* [Work to complete] Write out the data below in full, please. Keep every character as given.

(Collected data)
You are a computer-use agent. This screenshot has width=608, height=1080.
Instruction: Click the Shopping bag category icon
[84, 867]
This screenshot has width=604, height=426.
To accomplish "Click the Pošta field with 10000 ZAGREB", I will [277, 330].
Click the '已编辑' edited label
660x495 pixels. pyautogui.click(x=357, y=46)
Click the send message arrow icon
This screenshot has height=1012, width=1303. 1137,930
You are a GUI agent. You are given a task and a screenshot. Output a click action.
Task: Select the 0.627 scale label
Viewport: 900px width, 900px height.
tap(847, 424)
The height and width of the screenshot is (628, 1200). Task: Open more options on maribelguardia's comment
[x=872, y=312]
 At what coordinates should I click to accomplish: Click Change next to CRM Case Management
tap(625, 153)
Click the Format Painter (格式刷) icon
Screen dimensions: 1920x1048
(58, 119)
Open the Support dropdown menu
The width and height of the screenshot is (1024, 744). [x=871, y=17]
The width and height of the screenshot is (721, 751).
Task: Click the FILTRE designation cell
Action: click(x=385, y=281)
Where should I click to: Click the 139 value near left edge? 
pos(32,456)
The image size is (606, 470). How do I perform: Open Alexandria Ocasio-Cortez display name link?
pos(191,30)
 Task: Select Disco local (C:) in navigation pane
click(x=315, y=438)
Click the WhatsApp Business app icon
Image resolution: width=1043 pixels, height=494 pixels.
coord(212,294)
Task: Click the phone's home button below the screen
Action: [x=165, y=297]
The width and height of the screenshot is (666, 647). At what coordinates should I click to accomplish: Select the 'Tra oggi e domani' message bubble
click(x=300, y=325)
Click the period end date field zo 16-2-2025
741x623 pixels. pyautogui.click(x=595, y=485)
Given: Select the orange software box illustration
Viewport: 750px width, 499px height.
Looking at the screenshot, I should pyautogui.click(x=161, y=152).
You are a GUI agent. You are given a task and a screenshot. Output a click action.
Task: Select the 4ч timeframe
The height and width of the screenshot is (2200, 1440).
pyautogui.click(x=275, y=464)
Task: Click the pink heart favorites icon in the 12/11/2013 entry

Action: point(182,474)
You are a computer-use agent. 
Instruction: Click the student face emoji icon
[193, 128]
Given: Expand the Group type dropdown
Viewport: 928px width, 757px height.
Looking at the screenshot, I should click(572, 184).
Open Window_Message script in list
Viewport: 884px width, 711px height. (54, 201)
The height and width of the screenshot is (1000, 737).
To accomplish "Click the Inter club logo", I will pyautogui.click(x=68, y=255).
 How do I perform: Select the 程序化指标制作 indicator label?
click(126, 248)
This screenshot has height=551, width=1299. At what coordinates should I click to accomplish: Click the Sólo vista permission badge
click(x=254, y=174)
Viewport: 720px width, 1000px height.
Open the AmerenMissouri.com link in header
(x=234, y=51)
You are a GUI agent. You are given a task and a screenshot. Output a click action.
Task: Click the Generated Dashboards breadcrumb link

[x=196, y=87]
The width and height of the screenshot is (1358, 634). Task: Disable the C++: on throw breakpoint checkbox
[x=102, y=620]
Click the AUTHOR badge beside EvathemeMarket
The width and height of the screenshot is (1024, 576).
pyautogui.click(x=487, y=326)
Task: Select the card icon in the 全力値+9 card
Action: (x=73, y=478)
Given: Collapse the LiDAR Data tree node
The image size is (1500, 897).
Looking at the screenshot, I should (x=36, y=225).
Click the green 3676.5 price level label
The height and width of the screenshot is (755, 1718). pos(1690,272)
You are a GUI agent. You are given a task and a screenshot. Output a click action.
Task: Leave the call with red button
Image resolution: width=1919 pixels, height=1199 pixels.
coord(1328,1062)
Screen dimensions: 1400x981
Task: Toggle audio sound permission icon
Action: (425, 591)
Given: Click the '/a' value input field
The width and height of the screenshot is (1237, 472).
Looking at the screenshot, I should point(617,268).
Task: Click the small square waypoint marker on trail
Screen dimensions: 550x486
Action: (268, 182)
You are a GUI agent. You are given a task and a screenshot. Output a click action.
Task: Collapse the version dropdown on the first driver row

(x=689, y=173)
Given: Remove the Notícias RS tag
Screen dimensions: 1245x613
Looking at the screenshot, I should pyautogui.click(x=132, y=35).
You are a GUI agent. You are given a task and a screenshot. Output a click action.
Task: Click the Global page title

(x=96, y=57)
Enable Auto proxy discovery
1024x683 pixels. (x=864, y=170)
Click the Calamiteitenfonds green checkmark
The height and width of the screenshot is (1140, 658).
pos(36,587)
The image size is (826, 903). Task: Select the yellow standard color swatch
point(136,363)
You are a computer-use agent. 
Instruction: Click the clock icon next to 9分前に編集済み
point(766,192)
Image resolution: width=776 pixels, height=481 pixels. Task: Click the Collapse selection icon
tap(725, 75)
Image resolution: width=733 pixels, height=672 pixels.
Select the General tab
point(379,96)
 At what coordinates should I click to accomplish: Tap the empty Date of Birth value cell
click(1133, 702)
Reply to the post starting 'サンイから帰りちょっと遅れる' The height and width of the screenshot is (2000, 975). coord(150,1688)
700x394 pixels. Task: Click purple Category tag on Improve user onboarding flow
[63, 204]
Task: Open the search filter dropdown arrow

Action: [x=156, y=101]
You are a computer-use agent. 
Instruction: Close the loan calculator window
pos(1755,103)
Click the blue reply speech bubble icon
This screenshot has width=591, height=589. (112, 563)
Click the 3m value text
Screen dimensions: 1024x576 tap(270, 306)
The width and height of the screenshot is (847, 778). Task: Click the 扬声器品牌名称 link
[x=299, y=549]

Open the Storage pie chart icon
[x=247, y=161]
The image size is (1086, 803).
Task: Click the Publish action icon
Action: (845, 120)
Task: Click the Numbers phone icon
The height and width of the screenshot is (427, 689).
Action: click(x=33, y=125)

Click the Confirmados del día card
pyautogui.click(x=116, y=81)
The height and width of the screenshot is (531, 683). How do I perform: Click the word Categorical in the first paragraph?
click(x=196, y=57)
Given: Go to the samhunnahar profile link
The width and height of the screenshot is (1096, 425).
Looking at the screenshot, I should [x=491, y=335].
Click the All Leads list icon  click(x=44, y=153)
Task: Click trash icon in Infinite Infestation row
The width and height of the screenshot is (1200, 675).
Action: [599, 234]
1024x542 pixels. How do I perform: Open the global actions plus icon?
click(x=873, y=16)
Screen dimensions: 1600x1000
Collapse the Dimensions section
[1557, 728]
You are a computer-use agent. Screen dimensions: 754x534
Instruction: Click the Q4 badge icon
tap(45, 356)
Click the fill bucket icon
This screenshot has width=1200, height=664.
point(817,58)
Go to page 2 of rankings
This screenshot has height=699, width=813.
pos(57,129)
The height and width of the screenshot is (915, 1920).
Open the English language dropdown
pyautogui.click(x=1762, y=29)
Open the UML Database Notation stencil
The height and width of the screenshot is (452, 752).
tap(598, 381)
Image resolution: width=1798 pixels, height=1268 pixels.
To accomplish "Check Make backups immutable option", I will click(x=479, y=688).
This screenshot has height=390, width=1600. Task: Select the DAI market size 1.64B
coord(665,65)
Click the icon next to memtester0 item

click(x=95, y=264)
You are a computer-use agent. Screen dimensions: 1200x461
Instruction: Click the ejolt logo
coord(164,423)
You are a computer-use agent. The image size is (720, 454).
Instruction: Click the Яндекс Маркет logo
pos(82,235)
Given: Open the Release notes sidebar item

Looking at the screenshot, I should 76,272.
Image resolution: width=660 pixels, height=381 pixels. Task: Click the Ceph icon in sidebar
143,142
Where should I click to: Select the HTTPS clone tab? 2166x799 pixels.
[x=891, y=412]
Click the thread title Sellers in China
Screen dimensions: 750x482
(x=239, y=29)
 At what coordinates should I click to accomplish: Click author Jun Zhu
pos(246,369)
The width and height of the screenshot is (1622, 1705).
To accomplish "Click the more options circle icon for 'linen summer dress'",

* [Response area]
You are a computer-use agent. This screenshot has width=608, height=1080.
Instruction: Click the Shopping bag category icon
[84, 867]
This screenshot has width=604, height=426.
To accomplish "Click the Pošta field with 10000 ZAGREB", I will [277, 330].
Click the '已编辑' edited label
660x495 pixels. pyautogui.click(x=357, y=46)
Click the send message arrow icon
This screenshot has height=1012, width=1303. 1137,930
You are a GUI agent. You are given a task and a screenshot. Output a click action.
Task: Select the 0.627 scale label
Viewport: 900px width, 900px height.
tap(847, 424)
The height and width of the screenshot is (628, 1200). Task: Open more options on maribelguardia's comment
[x=872, y=312]
 At what coordinates should I click to accomplish: Click Change next to CRM Case Management
tap(625, 153)
Click the Format Painter (格式刷) icon
Screen dimensions: 1920x1048
(58, 119)
Open the Support dropdown menu
The width and height of the screenshot is (1024, 744). [x=871, y=17]
The width and height of the screenshot is (721, 751).
Task: Click the FILTRE designation cell
Action: click(x=385, y=281)
Where should I click to: Click the 139 value near left edge? 
pos(32,456)
The image size is (606, 470). How do I perform: Open Alexandria Ocasio-Cortez display name link?
pos(191,30)
 Task: Select Disco local (C:) in navigation pane
click(x=315, y=438)
Click the WhatsApp Business app icon
Image resolution: width=1043 pixels, height=494 pixels.
coord(212,294)
Task: Click the phone's home button below the screen
Action: [x=165, y=297]
The width and height of the screenshot is (666, 647). At what coordinates should I click to accomplish: Select the 'Tra oggi e domani' message bubble
click(x=300, y=325)
Click the period end date field zo 16-2-2025
741x623 pixels. pyautogui.click(x=595, y=485)
Given: Select the orange software box illustration
Viewport: 750px width, 499px height.
Looking at the screenshot, I should pyautogui.click(x=161, y=152).
You are a GUI agent. You are given a task and a screenshot. Output a click action.
Task: Select the 4ч timeframe
The height and width of the screenshot is (2200, 1440).
pyautogui.click(x=275, y=464)
Task: Click the pink heart favorites icon in the 12/11/2013 entry

Action: point(182,474)
You are a computer-use agent. 
Instruction: Click the student face emoji icon
[193, 128]
Given: Expand the Group type dropdown
Viewport: 928px width, 757px height.
Looking at the screenshot, I should click(572, 184).
Open Window_Message script in list
Viewport: 884px width, 711px height. (54, 201)
The height and width of the screenshot is (1000, 737).
To accomplish "Click the Inter club logo", I will pyautogui.click(x=68, y=255).
 How do I perform: Select the 程序化指标制作 indicator label?
click(126, 248)
This screenshot has height=551, width=1299. At what coordinates should I click to accomplish: Click the Sólo vista permission badge
click(x=254, y=174)
Viewport: 720px width, 1000px height.
Open the AmerenMissouri.com link in header
(x=234, y=51)
You are a GUI agent. You are given a task and a screenshot. Output a click action.
Task: Click the Generated Dashboards breadcrumb link

[x=196, y=87]
The width and height of the screenshot is (1358, 634). Task: Disable the C++: on throw breakpoint checkbox
[x=102, y=620]
Click the AUTHOR badge beside EvathemeMarket
The width and height of the screenshot is (1024, 576).
pyautogui.click(x=487, y=326)
Task: Select the card icon in the 全力値+9 card
Action: (x=73, y=478)
Given: Collapse the LiDAR Data tree node
The image size is (1500, 897).
Looking at the screenshot, I should (x=36, y=225).
Click the green 3676.5 price level label
The height and width of the screenshot is (755, 1718). pos(1690,272)
You are a GUI agent. You are given a task and a screenshot. Output a click action.
Task: Leave the call with red button
Image resolution: width=1919 pixels, height=1199 pixels.
coord(1328,1062)
Screen dimensions: 1400x981
Task: Toggle audio sound permission icon
Action: (425, 591)
Given: Click the '/a' value input field
The width and height of the screenshot is (1237, 472).
Looking at the screenshot, I should point(617,268).
Task: Click the small square waypoint marker on trail
Screen dimensions: 550x486
Action: (268, 182)
You are a GUI agent. You are given a task and a screenshot. Output a click action.
Task: Collapse the version dropdown on the first driver row

(x=689, y=173)
Given: Remove the Notícias RS tag
Screen dimensions: 1245x613
Looking at the screenshot, I should pyautogui.click(x=132, y=35).
You are a GUI agent. You are given a task and a screenshot. Output a click action.
Task: Click the Global page title

(x=96, y=57)
Enable Auto proxy discovery
1024x683 pixels. (x=864, y=170)
Click the Calamiteitenfonds green checkmark
The height and width of the screenshot is (1140, 658).
pos(36,587)
The image size is (826, 903). Task: Select the yellow standard color swatch
point(136,363)
You are a computer-use agent. 
Instruction: Click the clock icon next to 9分前に編集済み
point(766,192)
Image resolution: width=776 pixels, height=481 pixels. Task: Click the Collapse selection icon
tap(725, 75)
Image resolution: width=733 pixels, height=672 pixels.
Select the General tab
point(379,96)
 At what coordinates should I click to accomplish: Tap the empty Date of Birth value cell
click(1133, 702)
Reply to the post starting 'サンイから帰りちょっと遅れる' The height and width of the screenshot is (2000, 975). coord(150,1688)
700x394 pixels. Task: Click purple Category tag on Improve user onboarding flow
[63, 204]
Task: Open the search filter dropdown arrow

Action: [x=156, y=101]
You are a computer-use agent. 
Instruction: Close the loan calculator window
pos(1755,103)
Click the blue reply speech bubble icon
This screenshot has width=591, height=589. (112, 563)
Click the 3m value text
Screen dimensions: 1024x576 tap(270, 306)
The width and height of the screenshot is (847, 778). Task: Click the 扬声器品牌名称 link
[x=299, y=549]

Open the Storage pie chart icon
[x=247, y=161]
The image size is (1086, 803).
Task: Click the Publish action icon
Action: (845, 120)
Task: Click the Numbers phone icon
The height and width of the screenshot is (427, 689).
Action: click(x=33, y=125)

Click the Confirmados del día card
pyautogui.click(x=116, y=81)
The height and width of the screenshot is (531, 683). How do I perform: Click the word Categorical in the first paragraph?
click(x=196, y=57)
Given: Go to the samhunnahar profile link
The width and height of the screenshot is (1096, 425).
Looking at the screenshot, I should [x=491, y=335].
Click the All Leads list icon  click(x=44, y=153)
Task: Click trash icon in Infinite Infestation row
The width and height of the screenshot is (1200, 675).
Action: [599, 234]
1024x542 pixels. How do I perform: Open the global actions plus icon?
click(x=873, y=16)
Screen dimensions: 1600x1000
Collapse the Dimensions section
[1557, 728]
You are a computer-use agent. Screen dimensions: 754x534
Instruction: Click the Q4 badge icon
tap(45, 356)
Click the fill bucket icon
This screenshot has width=1200, height=664.
point(817,58)
Go to page 2 of rankings
This screenshot has height=699, width=813.
pos(57,129)
The height and width of the screenshot is (915, 1920).
Open the English language dropdown
pyautogui.click(x=1762, y=29)
Open the UML Database Notation stencil
The height and width of the screenshot is (452, 752).
tap(598, 381)
Image resolution: width=1798 pixels, height=1268 pixels.
To accomplish "Check Make backups immutable option", I will click(x=479, y=688).
This screenshot has height=390, width=1600. Task: Select the DAI market size 1.64B
coord(665,65)
Click the icon next to memtester0 item

click(x=95, y=264)
You are a computer-use agent. Screen dimensions: 1200x461
Instruction: Click the ejolt logo
coord(164,423)
You are a computer-use agent. The image size is (720, 454).
Instruction: Click the Яндекс Маркет logo
pos(82,235)
Given: Open the Release notes sidebar item

Looking at the screenshot, I should 76,272.
Image resolution: width=660 pixels, height=381 pixels. Task: Click the Ceph icon in sidebar
143,142
Where should I click to: Select the HTTPS clone tab? 2166x799 pixels.
[x=891, y=412]
Click the thread title Sellers in China
Screen dimensions: 750x482
(x=239, y=29)
 At what coordinates should I click to accomplish: Click author Jun Zhu
pos(246,369)
The width and height of the screenshot is (1622, 1705).
To accomplish "Click the more options circle icon for 'linen summer dress'",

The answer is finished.